Mercredi, M. Balboni avait affirmé avoir été en contact, ainsi que la famille Foley, avec les djihadistes de l'État islamique qui, selon lui, avaient «exprimé au départ le désir de négocier» la libération de M. Foley.

M. Balboni, interrogé par CNN, a expliqué que «les ravisseurs n'ont jamais réellement négocié» sur la somme demandée mais simplement fait part de leurs exigences au cours de moins d'une dizaine de contacts.

«Nous n'avons jamais pris cette somme de 100 millions d'euros au sérieux», a-t-il relevé, précisant qu'il avait cherché avec la famille du journaliste à réunir des fonds correspondants aux montants qui auraient été versés pour obtenir la libération de plusieurs otages européens plus tôt cette année.

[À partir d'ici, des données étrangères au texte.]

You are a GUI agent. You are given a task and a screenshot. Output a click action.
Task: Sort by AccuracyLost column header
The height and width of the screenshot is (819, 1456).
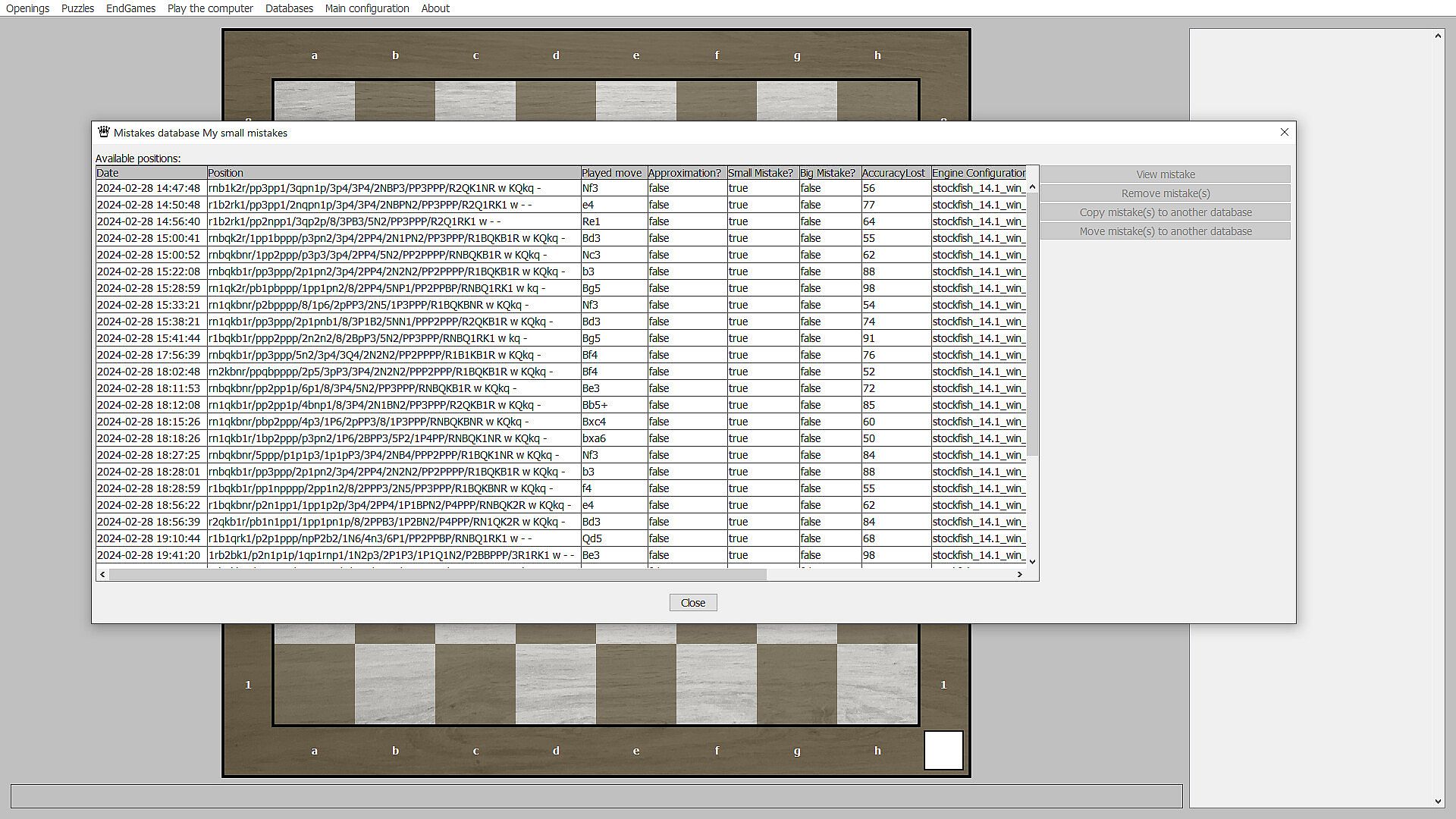click(893, 173)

Les sommes évoquées -- aucun gouvernement n'a reconnu le paiement de rançons -- «étaient très inférieures» à ce qui était demandé par les djihadistes en échange de James Foley.

Mais les négociations n'ont jamais avancé et les ravisseurs ont gardé le silence jusqu'à ce que la famille reçoive le message des ravisseurs les prévenant que leur fils allait être tué. Et le 13 août, ils ont diffusé une vidéo montrant l'exécution du journaliste de 40 ans.

Interrogée lors de son point de presse quotidien, la porte-parole du département d'État Marie Harf a rappelé que le gouvernement américain «ne faisait pas de concessions aux terroristes».

«Nous ne payons pas de rançons» afin de ne «pas financer le terrorisme», a martelé la responsable américaine, évaluant à «des millions de dollars» la manne des rapts perçue en 2014 par les djihadistes de l'EI.

«Nous appliquons cette politique depuis très longtemps. Pour protéger nos ressortissants à l'étranger et aussi pour ne pas fournir aux terroristes les financements dont ils ont besoin pour perpétrer leurs actes odieux», a argumenté Marie Harf.

Elle n'a toutefois pas voulu nommer ni critiquer d'autres pays, notamment en Europe, soupçonnés de verser des rançons pour faire libérer leurs ressortissants kidnappés.

L'État islamique «va bien au-delà» de toute autre menace terroriste

L'État islamique va «bien au-delà» que tout autre «groupe terroriste» connu jusqu'à présent, a estimé jeudi le secrétaire américain à la Défense Chuck Hagel.

Évincé de la nébuleuse Al-Qaïda, qu'il combat en même temps que les forces du régime Assad en Syrie, l'État islamique est «plus sophistiqué et mieux financé que tout autre groupe que nous ayons connu. Il va au-delà de tout autre groupe terroriste», a déclaré Chuck Hagel lors d'une conférence de presse organisée 48 heures après la diffusion d'une vidéo montrant l'exécution de l'Américain James Foley par les djihadistes sunnites.

«Il allie idéologie (et) sophistication de son savoir-faire militaire tactique et stratégique», a-t-il ajouté.

C'est la première fois qu'un responsable de l'administration du président Barack Obama s'exprime en des termes aussi forts au sujet de l'État islamique, auteur d'une fulgurante avancée en Irak depuis le début du mois de juin.

Mais M. Hagel n'a pas détaillé le déroulement ni les modalités du raid organisé en juillet en Syrie pour secourir des otages américains, dont James Foley, et qui a échoué.

L'assassinat du journaliste «est un nouvel exemple de l'idéologie barbare et impitoyable» de l'État islamique, s'est-il contenté de dire.

Et, si l'État islamique parvenait à s'étendre dans toute la région et installer durablement un «califat», «le Moyen-Orient s'en retrouverait profondément changé et cela créerait un environnement sécuritaire qui nous menacerait de très nombreuses façons», a renchéri le chef d'état-major interarmées, le général Martin Dempsey, lors de la même conférence de presse.

Le général Dempsey a toutefois estimé que les 90 frappes aériennes américaines contre les djihadistes dans le nord de l'Irak depuis le 8 août ont permis de «couper leur élan».

«Ils peuvent être maîtrisés, puis défaits», a-t-il assuré. Mais, a-t-il prévenu, pour en venir à bout «il faudra s'y attaquer en Syrie» et non pas uniquement en Irak.

«Il faudra s'y attaquer des deux côtés de cette frontière (entre l'Irak et la Syrie) qui n'existe plus. Cela sera possible lorsque nous aurons une coalition en mesure de vaincre l'État islamique», a poursuivi le plus haut gradé américain.